Nos revendications sont triples
- Nous souhaitons une lutte efficace contre toutes les pollutions qui affectent la qualité des eaux littorales et pas uniquement les pollutions bactériologiques (les hydrocarbures, les déchets, les pollutions physico-chimiques ne sont toujours pas juridiquement pris en compte).
- Nous voulons une gestion de la qualité des eaux littorales plus approfondie afin de garantir un environnement sain aussi bien pour les baigneurs que pour les pratiquants d’activités nautiques et ce tout au long de l’année.

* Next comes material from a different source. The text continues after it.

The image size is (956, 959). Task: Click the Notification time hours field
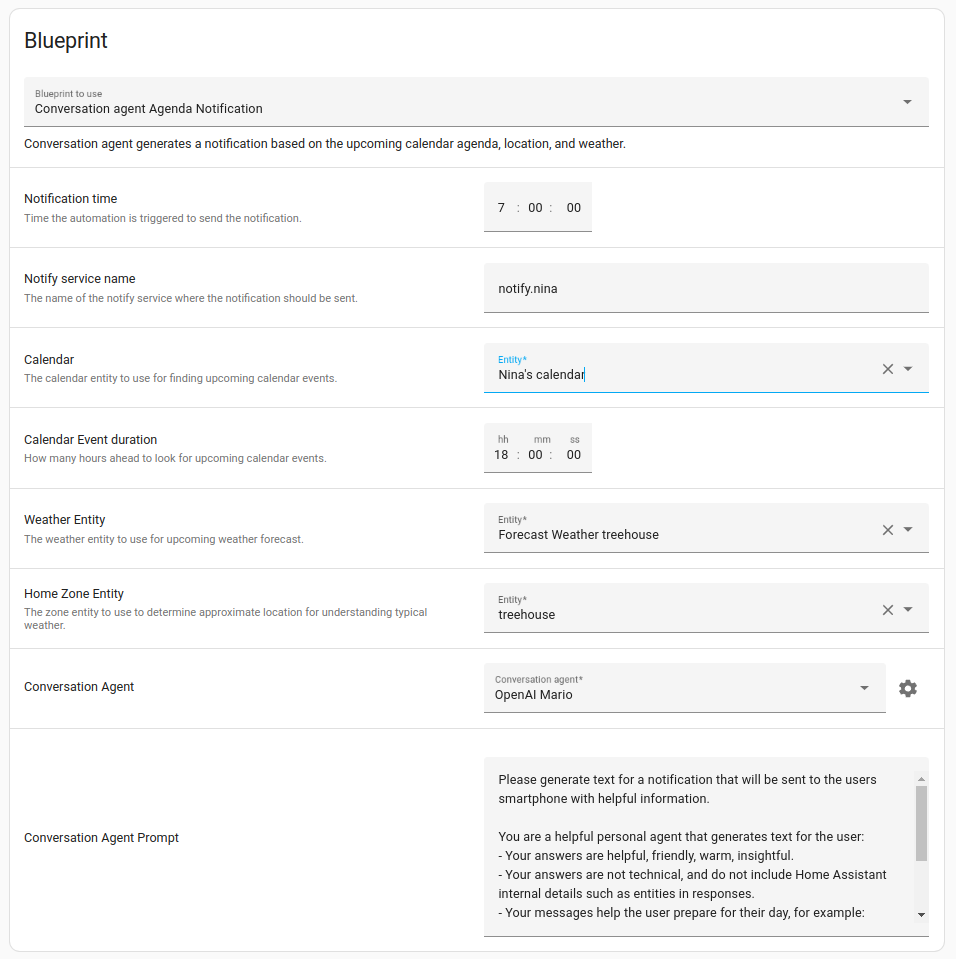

- Nous réclamons un accès plus large du grand public aux informations relatives à la qualité de l’eau dans laquelle ils évoluent.
Nous ne voulons cependant pas aller dans le sens d’une réglementation trop stricte qui irait vers le « tout interdit ». L’histoire nous a appris qu’une réglementation trop stricte ne rimait pas forcément avec une meilleure qualité de l’eau. Ainsi, le scénario que nous voulons éviter est que les élus locaux choisissent d’interdire l’accès aux plages plutôt que de régler les problèmes de pollution à la source. Ce détournement leur permettrait de préserver l’image « propre » de leurs plages en ne déclarant que les sites de bonne qualité sans pour autant agir en faveur d’une eau de baignade plus saine. De plus, il nous semble important de laisser aux personnes le libre choix, à leurs risques et péril, de se baigner. Il est en revanche indispensable qu’elle connaissent les risques qu’elles courent en s’exposant.